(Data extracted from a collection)
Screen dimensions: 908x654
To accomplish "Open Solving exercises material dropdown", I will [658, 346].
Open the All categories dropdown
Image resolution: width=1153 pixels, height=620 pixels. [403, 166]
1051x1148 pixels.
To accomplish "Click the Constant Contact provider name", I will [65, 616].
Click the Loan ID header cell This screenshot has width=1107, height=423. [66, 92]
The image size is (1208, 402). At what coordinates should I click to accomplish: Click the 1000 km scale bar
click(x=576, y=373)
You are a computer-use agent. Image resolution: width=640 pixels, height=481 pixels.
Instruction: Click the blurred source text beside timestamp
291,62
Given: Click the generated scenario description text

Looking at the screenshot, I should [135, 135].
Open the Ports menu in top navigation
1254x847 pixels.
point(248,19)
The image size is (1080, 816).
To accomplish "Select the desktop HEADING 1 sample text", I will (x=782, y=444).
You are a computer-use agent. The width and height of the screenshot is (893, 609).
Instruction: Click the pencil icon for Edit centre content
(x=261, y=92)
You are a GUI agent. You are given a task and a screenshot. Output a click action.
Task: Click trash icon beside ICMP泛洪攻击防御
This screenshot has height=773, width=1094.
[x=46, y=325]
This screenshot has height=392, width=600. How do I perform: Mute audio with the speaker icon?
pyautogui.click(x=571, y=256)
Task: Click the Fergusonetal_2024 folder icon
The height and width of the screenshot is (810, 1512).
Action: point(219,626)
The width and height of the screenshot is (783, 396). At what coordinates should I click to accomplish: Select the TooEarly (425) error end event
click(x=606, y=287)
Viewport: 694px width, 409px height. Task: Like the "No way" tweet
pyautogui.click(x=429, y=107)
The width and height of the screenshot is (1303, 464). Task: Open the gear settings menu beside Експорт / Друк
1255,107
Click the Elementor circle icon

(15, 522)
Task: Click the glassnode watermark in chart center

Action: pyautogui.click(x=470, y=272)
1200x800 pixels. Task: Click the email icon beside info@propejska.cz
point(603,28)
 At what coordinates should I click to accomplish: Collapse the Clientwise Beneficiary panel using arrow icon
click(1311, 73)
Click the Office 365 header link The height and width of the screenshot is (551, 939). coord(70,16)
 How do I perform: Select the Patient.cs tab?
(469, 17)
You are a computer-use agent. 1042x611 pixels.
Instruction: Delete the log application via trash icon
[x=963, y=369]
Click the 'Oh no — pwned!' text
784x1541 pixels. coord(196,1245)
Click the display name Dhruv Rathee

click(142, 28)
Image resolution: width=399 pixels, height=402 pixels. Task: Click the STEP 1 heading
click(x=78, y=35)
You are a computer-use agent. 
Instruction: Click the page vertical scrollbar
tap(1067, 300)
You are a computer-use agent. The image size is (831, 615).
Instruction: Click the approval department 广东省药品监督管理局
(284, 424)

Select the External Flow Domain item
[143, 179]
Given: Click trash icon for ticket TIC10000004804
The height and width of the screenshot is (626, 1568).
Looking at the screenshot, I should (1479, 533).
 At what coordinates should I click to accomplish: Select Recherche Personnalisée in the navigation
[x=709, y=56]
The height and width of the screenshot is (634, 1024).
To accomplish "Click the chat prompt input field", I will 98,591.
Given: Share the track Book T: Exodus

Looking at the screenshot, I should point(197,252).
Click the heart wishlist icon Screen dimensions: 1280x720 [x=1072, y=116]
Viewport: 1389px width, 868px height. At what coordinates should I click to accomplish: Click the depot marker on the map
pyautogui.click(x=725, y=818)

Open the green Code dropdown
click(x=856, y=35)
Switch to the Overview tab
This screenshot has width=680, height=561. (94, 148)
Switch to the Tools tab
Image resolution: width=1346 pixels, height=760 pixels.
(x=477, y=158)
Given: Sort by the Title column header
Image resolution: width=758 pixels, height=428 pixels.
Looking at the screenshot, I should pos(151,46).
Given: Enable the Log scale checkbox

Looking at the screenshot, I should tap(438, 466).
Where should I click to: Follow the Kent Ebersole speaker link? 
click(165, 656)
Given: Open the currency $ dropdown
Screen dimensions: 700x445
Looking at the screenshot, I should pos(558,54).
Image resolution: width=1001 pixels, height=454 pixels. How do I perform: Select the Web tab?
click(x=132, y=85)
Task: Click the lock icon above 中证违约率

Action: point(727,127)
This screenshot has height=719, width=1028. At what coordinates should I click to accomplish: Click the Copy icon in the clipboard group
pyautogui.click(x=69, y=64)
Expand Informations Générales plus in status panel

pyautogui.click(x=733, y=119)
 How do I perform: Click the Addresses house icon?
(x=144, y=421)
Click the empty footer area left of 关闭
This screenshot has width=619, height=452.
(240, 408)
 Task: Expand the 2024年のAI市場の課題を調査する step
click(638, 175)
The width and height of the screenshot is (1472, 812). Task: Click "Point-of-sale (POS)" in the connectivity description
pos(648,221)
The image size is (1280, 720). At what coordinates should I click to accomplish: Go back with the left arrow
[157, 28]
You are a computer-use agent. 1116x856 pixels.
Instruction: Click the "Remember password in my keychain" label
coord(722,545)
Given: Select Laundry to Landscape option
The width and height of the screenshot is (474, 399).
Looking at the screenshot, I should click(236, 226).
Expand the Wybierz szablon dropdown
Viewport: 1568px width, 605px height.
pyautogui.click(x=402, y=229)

→ **WORK ITEM**
After locating the line holding "Click the 'Oh no — pwned!' text" above, output exactly that line and every line after it through the line holding "You are a computer-use agent. The image". Include nothing else.

→ **TASK ANSWER**
Click the 'Oh no — pwned!' text
784x1541 pixels. coord(196,1245)
Click the display name Dhruv Rathee

click(142, 28)
Image resolution: width=399 pixels, height=402 pixels. Task: Click the STEP 1 heading
click(x=78, y=35)
You are a computer-use agent. 
Instruction: Click the page vertical scrollbar
tap(1067, 300)
You are a computer-use agent. The image size is (831, 615).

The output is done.